Chosen option: "Option 2 - Use Syft as a Go library", because it provides a well-documented Go API that integrates directly into ContainerHive without any external runtime dependencies. It operates on local OCI tar files produced by BuildKit, avoiding the need for a container runtime or registry access during SBOM generation. This keeps the tool self-contained and works reliably in restricted environments.

Pros and Cons of the Options

Option 1: Use BuildKit's built-in SBOM attestation

BuildKit supports SBOM generation via the attest:sbom frontend option. It runs a scanner image (default: docker/buildkit-syft-scanner from Docker Hub) as a container during the build process.
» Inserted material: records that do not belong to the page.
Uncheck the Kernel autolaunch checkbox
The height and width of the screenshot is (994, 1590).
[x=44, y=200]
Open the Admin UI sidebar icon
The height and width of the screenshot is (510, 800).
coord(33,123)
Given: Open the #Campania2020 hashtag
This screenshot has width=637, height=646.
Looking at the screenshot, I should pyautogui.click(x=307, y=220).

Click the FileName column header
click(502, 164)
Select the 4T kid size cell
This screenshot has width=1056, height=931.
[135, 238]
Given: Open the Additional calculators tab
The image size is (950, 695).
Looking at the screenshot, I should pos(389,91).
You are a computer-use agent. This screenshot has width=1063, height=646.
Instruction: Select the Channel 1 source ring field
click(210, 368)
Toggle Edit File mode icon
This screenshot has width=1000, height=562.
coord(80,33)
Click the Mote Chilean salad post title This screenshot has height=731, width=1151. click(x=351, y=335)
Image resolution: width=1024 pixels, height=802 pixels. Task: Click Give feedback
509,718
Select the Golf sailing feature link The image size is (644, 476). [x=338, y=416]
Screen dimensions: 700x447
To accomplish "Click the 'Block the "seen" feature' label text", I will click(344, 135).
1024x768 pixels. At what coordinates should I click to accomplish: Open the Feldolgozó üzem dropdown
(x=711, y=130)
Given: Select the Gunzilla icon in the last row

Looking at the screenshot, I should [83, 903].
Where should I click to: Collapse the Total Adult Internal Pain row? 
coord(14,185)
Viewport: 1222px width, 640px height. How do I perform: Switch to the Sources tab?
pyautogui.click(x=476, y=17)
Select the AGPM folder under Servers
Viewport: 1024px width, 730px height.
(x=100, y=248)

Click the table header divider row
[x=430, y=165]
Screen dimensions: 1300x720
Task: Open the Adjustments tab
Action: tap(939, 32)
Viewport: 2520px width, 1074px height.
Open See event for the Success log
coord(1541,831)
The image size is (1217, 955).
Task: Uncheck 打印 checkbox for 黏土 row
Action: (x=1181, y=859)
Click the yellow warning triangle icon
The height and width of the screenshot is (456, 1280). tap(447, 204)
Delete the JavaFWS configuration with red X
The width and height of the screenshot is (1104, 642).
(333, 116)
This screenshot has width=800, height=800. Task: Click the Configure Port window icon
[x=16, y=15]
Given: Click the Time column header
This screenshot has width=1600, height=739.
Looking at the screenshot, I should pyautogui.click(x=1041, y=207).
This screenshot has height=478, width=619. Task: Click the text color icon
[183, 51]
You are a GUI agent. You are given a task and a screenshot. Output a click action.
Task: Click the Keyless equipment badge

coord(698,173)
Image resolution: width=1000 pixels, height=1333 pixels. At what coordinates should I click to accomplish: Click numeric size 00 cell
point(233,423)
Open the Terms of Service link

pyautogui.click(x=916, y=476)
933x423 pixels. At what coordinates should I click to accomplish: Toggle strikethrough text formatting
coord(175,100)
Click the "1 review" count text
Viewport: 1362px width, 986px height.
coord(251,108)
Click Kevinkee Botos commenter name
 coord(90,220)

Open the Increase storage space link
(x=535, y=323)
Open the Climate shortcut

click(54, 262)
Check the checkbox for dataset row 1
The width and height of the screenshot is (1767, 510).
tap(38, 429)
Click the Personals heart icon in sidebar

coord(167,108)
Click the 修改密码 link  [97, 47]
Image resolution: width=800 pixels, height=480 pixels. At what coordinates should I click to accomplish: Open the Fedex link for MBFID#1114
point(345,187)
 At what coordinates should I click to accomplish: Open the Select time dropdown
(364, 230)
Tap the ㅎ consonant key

  • Good, because it is built into BuildKit with no additional integration effort
  • Good, because the SBOM is attached as a build attestation, following emerging OCI standards
  • Good, because the scanner image could be customized to point to an internal registry
  • Bad, because it pulls a Docker Hub image by default, which fails in network-restricted enterprise environments
  • Bad, because even with a custom scanner image, it effectively requires a Docker-in-Docker setup
  • Bad, because Docker-in-Docker is difficult to configure in Kubernetes-based CI environments (security policies, privileged containers)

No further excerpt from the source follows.